Though it may be hard to believe when you’re a smoker thinking about quitting, stopping the habit can actually improve your mental health rather than unsettle it.

Smokers often think their depression or anxiety will be worse if they quit smoking. Many see smoking as their “tool” for dealing with stress. Even some mental health professionals are reluctant to address smoking with their patients, for fear of making things more difficult for them.

But the opposite is actually true, according to a new study. Quitting smoking can significantly improve mental health in several different ways.

Lighting up a cigarette isn't relieving your stress or anxiety, it’s just easing your withdrawal symptoms.

British researchers analyzed the results of 26 studies measuring mental health markers such as anxiety, depression, positivity, psychological quality of life, and stress, before and up to six months after people quit smoking. They found that ratings of mental health improved on all measures after people quit smoking.

People in the studies had smoked an average of 20 cigarettes/day before stopping.

The benefits were seen in the general population and in those with more significant mental health issues.

Smokers should be “reassured that stopping smoking is associated with mental health benefits,” the authors say.

People often mistake their nicotine withdrawal symptoms for symptoms of mental health problems and think they are too tense to quit. Lighting up a cigarette isn't relieving your stress or anxiety, it’s just easing your withdrawal symptoms.

“Smokers experience irritability, anxiety, and depression when they have not smoked for a while,” the authors write, “and these feelings are reliably relieved by smoking thus creating the perception that smoking has psychological benefits, while in fact it is smoking that caused these psychological disturbances in the first place.”

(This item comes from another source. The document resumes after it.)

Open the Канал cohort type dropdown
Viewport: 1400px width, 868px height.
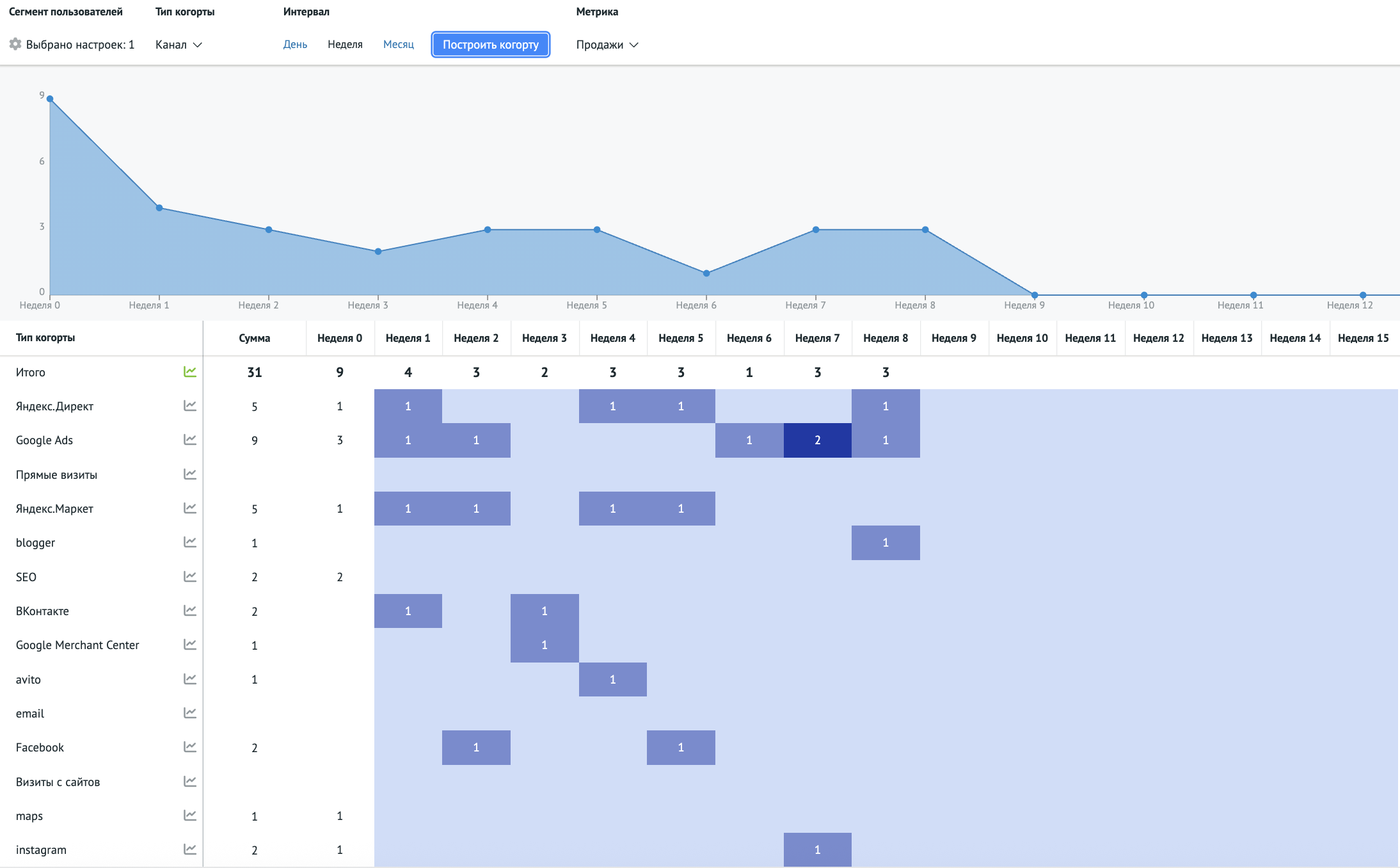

The British researchers urge mental health professionals to take this phenomenon into account when helping smokers who have mental health issues like depression and anxiety. Doctors first have to be persuaded that quitting smoking will help their patients rather than harm them. Then they have to convince the patient of that as well.

Smokers who want to quit need to remember that as unpleasant as it may be in those first few weeks, quitting will actually make them much happier in long run.

The study was carried out by researchers at the universities of Birmingham, Oxford, and King's College London, and published in BMJ,The British Medical Journal.